Most employees retain some organizational information when they leave a job, but even the innocent retention of data can have far-reaching consequences.


Countless formal and informal studies show that most employees retain at least some organizational data when they leave a job. The reasons vary from the benign, such as when an employee inadvertently retains a flash drive used at work, to the more malicious, as in the case of an employee’s deliberate theft of trade secrets for use at a new job.

Motivation only matters so much, though, because even the innocent retention of data can have far-reaching consequences.

Much like an ocean seal swimming through shark-infested waters, threats can come from any direction. There are the obvious ones, such as those involved when a competitor hires your organization’s best employee and encourages them to bring “their work with them.”
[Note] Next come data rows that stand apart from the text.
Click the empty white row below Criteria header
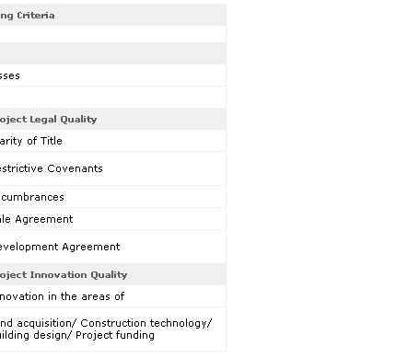Image resolution: width=396 pixels, height=358 pixels. click(x=112, y=34)
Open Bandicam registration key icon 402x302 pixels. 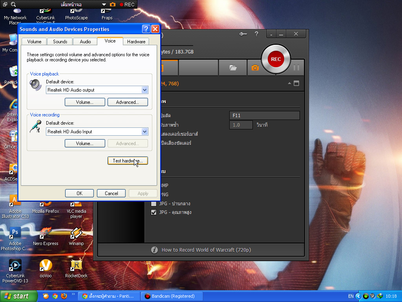(243, 34)
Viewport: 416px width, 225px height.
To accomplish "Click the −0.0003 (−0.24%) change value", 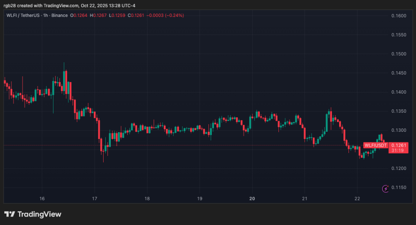I will point(165,15).
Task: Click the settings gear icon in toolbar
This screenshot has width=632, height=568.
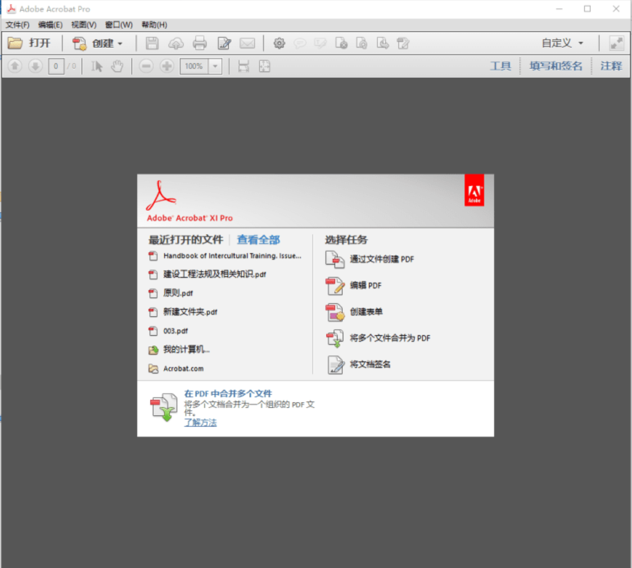Action: point(279,43)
The threats also can be more indirect. For example, an employee who copies large swaths of data for use as evidence to support a good faith wrongful termination claim against the organization can still, under the right circumstances, trigger a reportable data breach or a breach of the provider’s contractual obligations to a third party.

The threats can even arise from third parties who come into contact with the data. A departing employee may back up his or her work computer to a personal cloud storage account and accidentally change the parent folder’s permissions to “public.”

Not only can this lead to the loss of valuable intellectual property, in the unfortunate event the publicly shared data included protected data, a state or federal agency may also use the provider organization’s inability to detect or prevent the exfiltration of sensitive data as a basis to issue fines.

Threats also can be opportunistic. An employee with access rights to payroll and benefits databases who is working out the final weeks of a reduction-in-force notice period may decide to save her coworkers’ personal information for later use in the event she cannot find subsequent employment, becomes financially desperate, and determines that “borrowing” her former coworkers’ tax refunds is a financial cure-all.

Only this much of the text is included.